Callie felt a prickling sensation at the nape of her neck, as she realized that he’d shifted back inside his shell, barely talking. But that wasn’t her problem, right? “I had a little something,” she said.

Another grunt.

“Did you, um, eat?” she added two seconds too late when he didn’t say more. “I don’t have much in the kitchen, but there might be enough for a sandwich.” She still had two or three slices of turkey in the refrigerator, but she’d been saving those for tomorrow.

Harsh lines between his eyes—ones she should have paid more attention to before—eased and faded. “Thanks, doll, but I’m good. We’ll be out for a while tonight. Didn’t want you starving.”

A flush of heat began to rush from her chest toward her face at his thoughtfulness. She bit the inside of her cheek to stop it. He was a colleague. Hell, not even that. He worked for the bad guy.
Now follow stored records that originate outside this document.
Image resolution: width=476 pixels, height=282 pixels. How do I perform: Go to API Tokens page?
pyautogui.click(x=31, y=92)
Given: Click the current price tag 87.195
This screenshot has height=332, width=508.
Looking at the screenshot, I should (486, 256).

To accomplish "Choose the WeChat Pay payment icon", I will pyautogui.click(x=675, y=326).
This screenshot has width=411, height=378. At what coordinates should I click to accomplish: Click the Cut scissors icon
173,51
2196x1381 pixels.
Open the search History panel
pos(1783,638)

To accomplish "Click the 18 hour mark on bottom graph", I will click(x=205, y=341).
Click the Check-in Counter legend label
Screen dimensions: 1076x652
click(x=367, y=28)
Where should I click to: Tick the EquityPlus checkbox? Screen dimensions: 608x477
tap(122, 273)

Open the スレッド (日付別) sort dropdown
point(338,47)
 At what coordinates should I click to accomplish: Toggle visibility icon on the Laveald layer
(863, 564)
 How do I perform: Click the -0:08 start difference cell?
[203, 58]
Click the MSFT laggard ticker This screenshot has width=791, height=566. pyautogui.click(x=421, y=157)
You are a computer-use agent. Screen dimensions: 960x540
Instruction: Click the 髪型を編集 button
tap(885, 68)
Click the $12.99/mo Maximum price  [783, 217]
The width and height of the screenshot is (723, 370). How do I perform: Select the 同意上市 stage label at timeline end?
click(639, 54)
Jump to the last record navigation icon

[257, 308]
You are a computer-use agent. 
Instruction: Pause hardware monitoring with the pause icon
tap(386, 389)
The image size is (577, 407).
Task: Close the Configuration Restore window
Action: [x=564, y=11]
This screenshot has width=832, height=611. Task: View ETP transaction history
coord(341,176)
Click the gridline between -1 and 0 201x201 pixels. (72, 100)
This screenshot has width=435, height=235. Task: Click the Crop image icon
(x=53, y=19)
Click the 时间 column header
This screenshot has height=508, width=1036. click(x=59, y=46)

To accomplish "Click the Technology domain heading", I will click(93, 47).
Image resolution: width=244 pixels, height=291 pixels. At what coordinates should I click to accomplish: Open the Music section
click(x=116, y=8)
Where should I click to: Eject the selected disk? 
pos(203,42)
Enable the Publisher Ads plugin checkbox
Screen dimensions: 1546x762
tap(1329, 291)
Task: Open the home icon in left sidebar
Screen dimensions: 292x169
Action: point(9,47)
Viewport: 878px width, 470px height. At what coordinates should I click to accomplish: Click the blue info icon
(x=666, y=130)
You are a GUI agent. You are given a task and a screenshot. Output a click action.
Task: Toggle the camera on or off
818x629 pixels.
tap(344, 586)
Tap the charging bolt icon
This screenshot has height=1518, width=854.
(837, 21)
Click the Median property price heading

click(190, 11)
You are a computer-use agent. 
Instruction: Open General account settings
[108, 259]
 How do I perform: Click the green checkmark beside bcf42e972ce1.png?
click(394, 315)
She needed to remember that.

“That your brother?”

She might have yelped, but convinced herself she hadn’t. Derek didn’t react, but then he was busy running his finger along the picture frame on the wall next to him, near the doorway. She sucked in a quick breath before replying. “Yep. That’s him. Josh. I’m about five there.”

“Cute dress.” She’d worn vibrant purple all the time; that’s what little girls did. Now she couldn’t remember the last time she wore anything bright or bold.

Pithy responses evaded her, and her initial thought—kids are always cute—conjured a nasty taste in her mouth. She shrugged, and it explained her discomfort and wistfulness and necessary secrets better than her words ever could. Derek nodded in response, and shoved his hands in his pockets, as if he was keeping away from her limited possessions now to avoid prying. No, she was reading too much into this. Into him. Into whatever weird magic mojo flowed between them that made her run her hand down the back of his arm. He watched her fingers glide along the black leather of his jacket, but said nothing.

She grazed her fingertips on the exposed skin of his wrist, delighting in the zing of electricity dashing into her hand. The rush of his deep inhale shook her. She should be setting boundaries. She blinked a few times and she stepped away. The pang in her chest was embarrassment, not disappointment. Mostly. “Should we get going?” she asked with the same false confidence she’d mustered when meeting the Soul Charmer the first time.

He cleared his throat twice before his voice became steady enough to reply. “Yeah. Bring a scarf, if you’ve got one. It’s fucking windy.”